NEW YORK (GenomeWeb News) – In a paper appearing online today in the American Journal of Human Genetics, a large international research team outlined the meta-analysis approach that it used to detect dozens of known and previously unidentified loci linked to human height.
The researchers brought together so-called "gene-centric" genotype information and height data for more than 100,000 individuals from nearly 50 past studies. Their results implicate 64 loci in human height, including several relatively rare variants not detected through past genome-wide analyses.
"The increased power to identify variants of small effect, afforded by large sample size and the dense genetic coverage including low-frequency SNPs within loci of interest, has resulted in the identification of association between previously unreported genes and height," co-corresponding author Brendan Keating, a genetics researcher with the Children's Hospital of Philadelphia, and co-authors wrote.
Past research suggests height is somewhat influenced by an individual's environment and exposures. But most variation in the trait appears to have a genetic basis — with many genes each making a subtle contribution to an individual's overall stature. Previous studies have implicated more than 180 loci in height, Keating and his colleagues explained, but a lot remains unknown about the genetics underlying the trait.
In an effort to identify new height-related variants within gene coding regions of the genome, Keating and his co-workers relied on data for 114,223 individuals from six ethnic backgrounds who had been genotyped through 47 studies using the Illumina ITMAT-BroadCare array.
Though it was designed to target genetic variants involved in cardiovascular, metabolic, and inflammation-related processes, the team explained, the IBC array provides information on 49,320 SNPs at some 2,000 gene coding loci, making it a promising tool for finding both common and fairly rare genetic changes within genes.
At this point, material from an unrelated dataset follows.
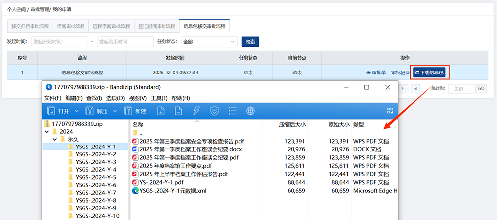This screenshot has width=497, height=220.
Task: Click the add files to archive icon
Action: click(x=161, y=111)
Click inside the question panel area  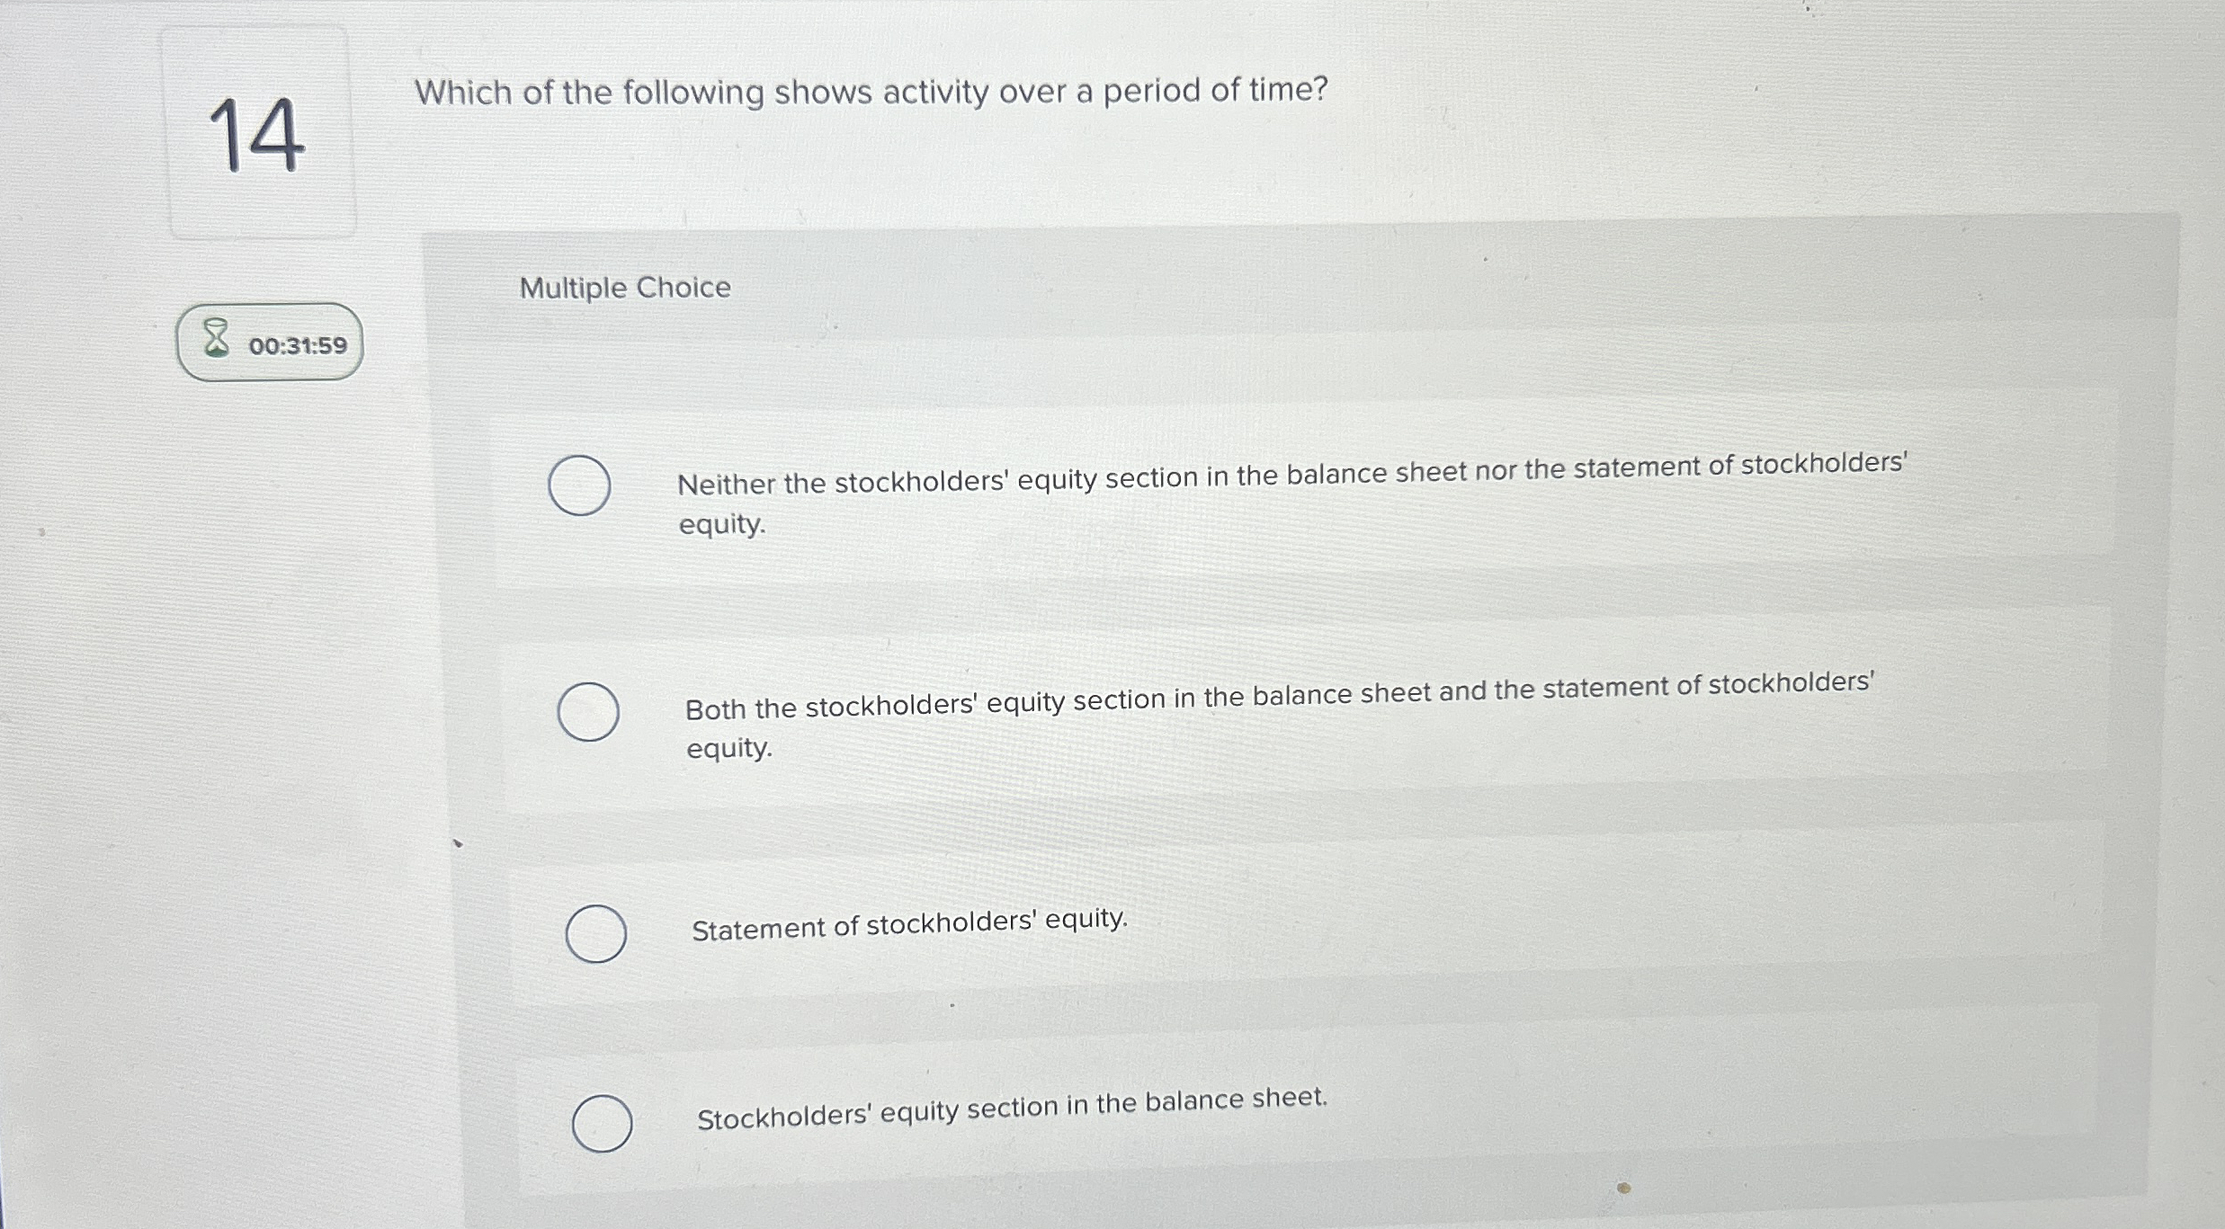[1259, 629]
Individual height and other data were available for participants from 25 of the 47 cohorts, the researchers noted, while summary level data was available for the remaining 22.
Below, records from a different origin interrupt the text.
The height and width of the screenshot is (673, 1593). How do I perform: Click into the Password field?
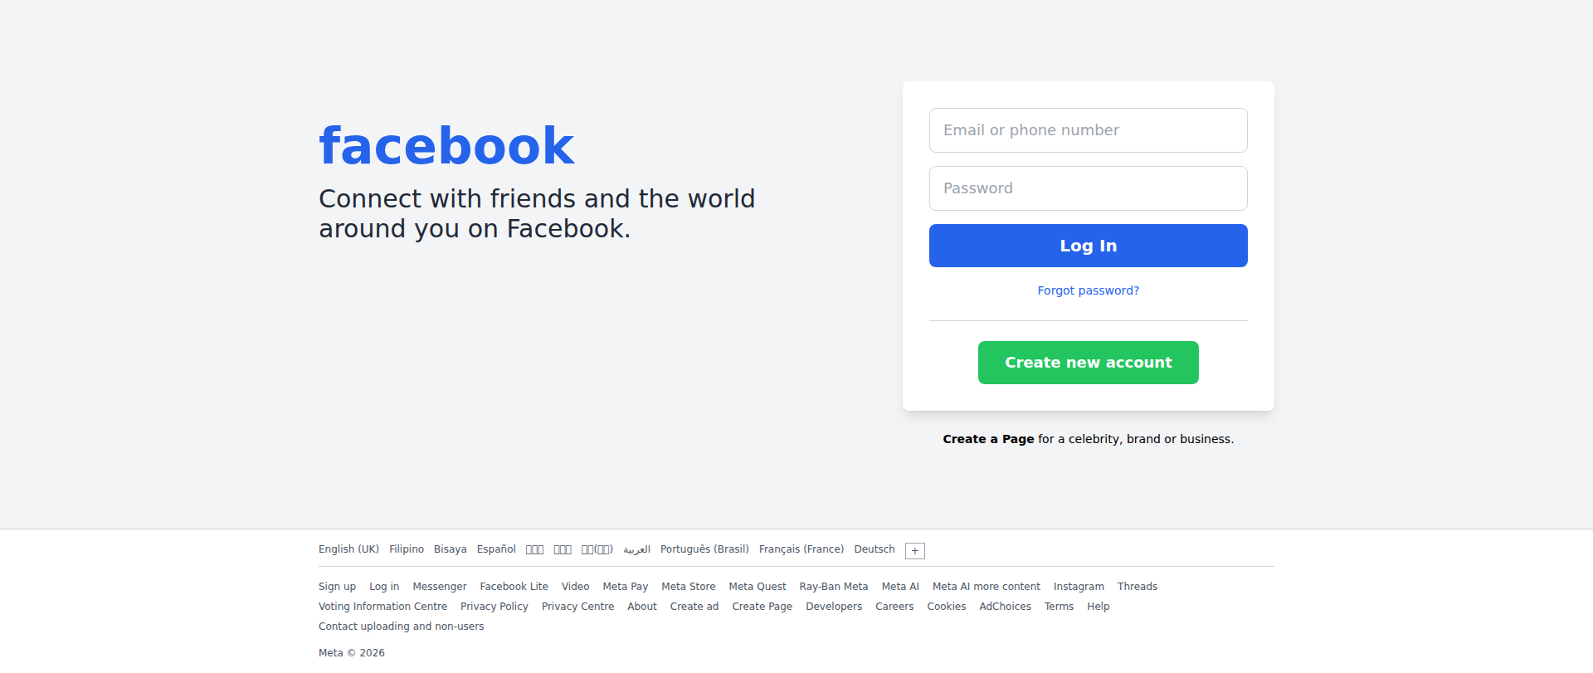[x=1088, y=188]
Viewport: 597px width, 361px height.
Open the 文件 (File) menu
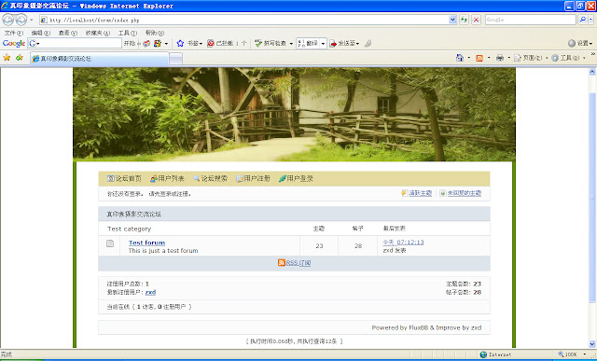13,34
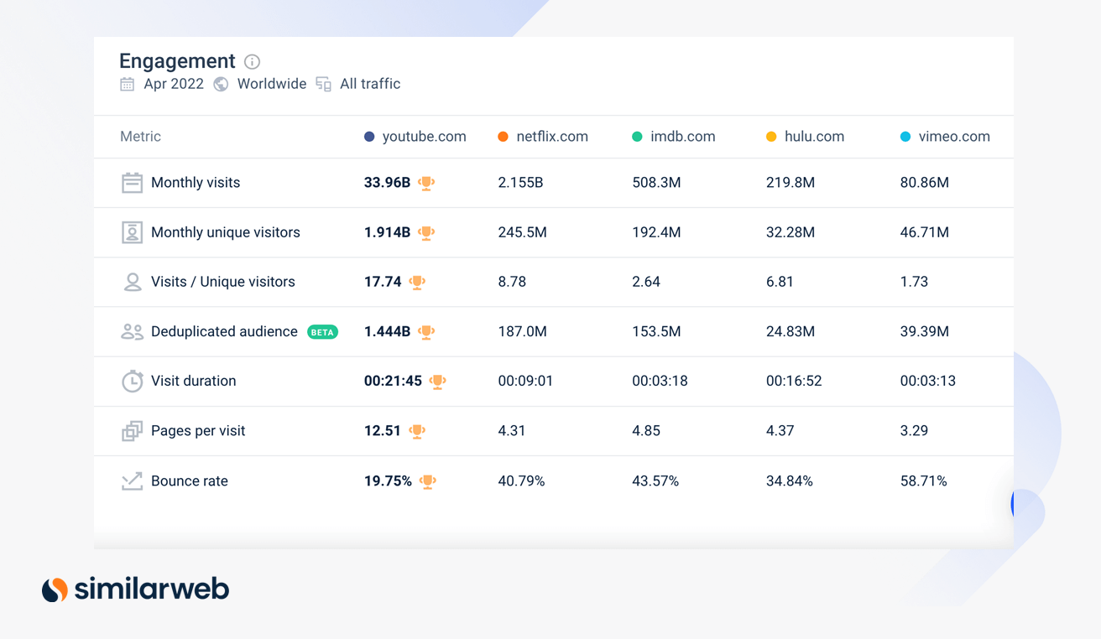Select the netflix.com domain label
The image size is (1101, 639).
pyautogui.click(x=552, y=136)
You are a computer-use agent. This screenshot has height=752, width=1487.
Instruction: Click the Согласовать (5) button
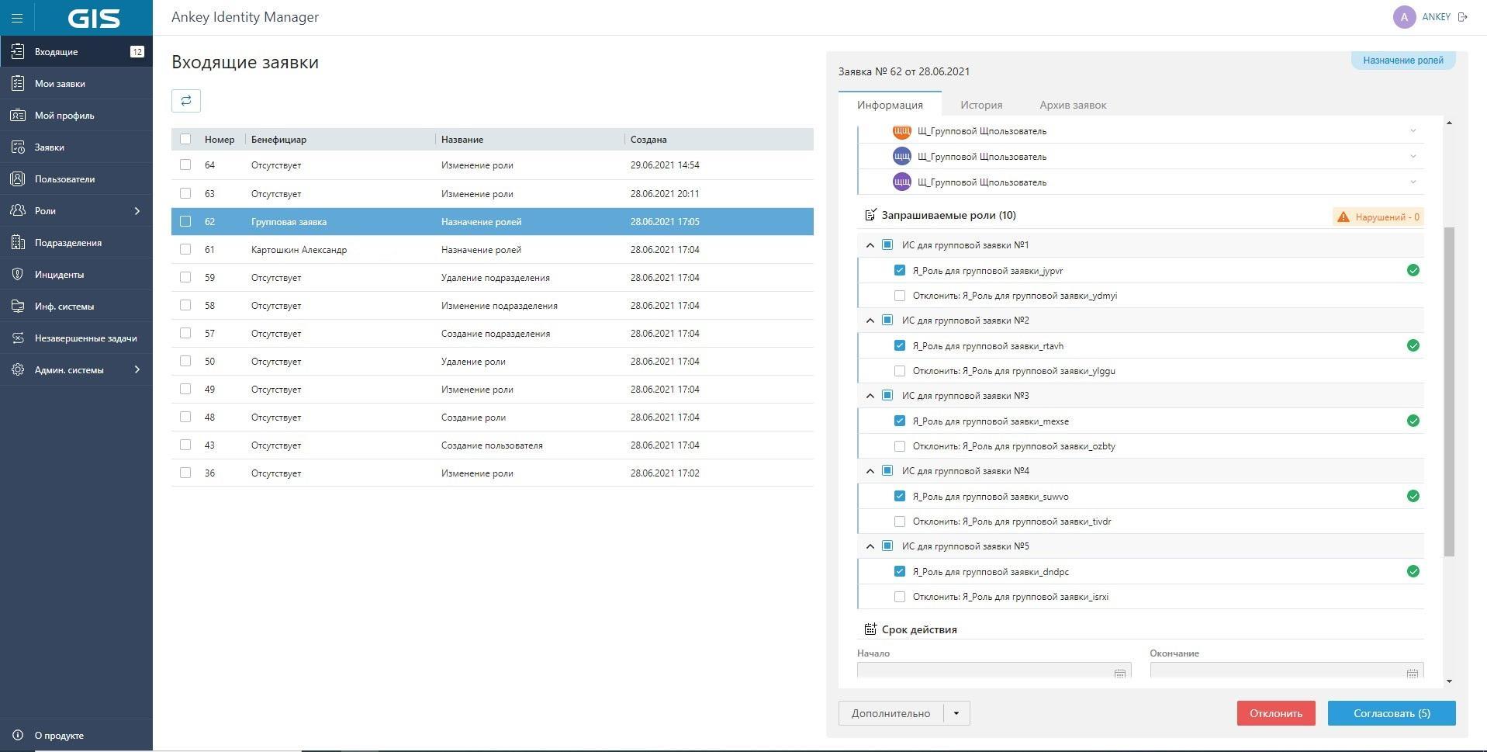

The team first focused on data for 53,394 individuals of European descent for whom they had individual level data. They then replicated findings from this group in another 37,052 European individuals for whom summary level data was available before broadening their analysis to include individuals from five non-European populations.
Overall, the researchers found 64 loci tied to height, including 33 identified through a past meta-analysis of European individuals. Of the significantly associated SNPs detected, 22 variants in eight genes were quite rare, they noted, turning up in less than five percent of the population.
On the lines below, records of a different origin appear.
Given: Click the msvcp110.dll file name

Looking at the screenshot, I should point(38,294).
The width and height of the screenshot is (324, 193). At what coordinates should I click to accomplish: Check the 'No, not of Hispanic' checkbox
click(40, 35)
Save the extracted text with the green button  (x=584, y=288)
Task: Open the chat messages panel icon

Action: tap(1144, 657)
Within the European ancestry group, for example, the researchers found associations between height and rare SNPs in the genes IL11 and SMAD3 that would have been missed using strategies based on common SNPs alone.
The team did not find loci with array-wide significance in African American, South Asian, East Asian, Native American, and Hispanic individuals tested, they noted, possibly because the study was not powered to detect such associations.
Nevertheless, their meta-analysis of all six populations indicated that most of the loci that were linked to height in the European population had similar directional effects in the other populations.
More work is needed to explore the functional consequences of such changes. Even so, the team noted, while some of the variants detected have no obvious connections to height, many others affect genes belonging to potentially pertinent pathways, including energy metabolism, collagen formation, and growth hormone pathways.
Moreover, the researchers explained, the genetics of height may serve as a model for other complex human traits that are influenced by multiple genetic loci, suggesting a similar strategy may be useful for understanding other human phenotypes and conditions.
"Overall, we show that dense coverage of genes for uncommon SNPs, coupled with large-scale meta-analysis, can successfully identify additional variants associated with a common complex trait," they wrote.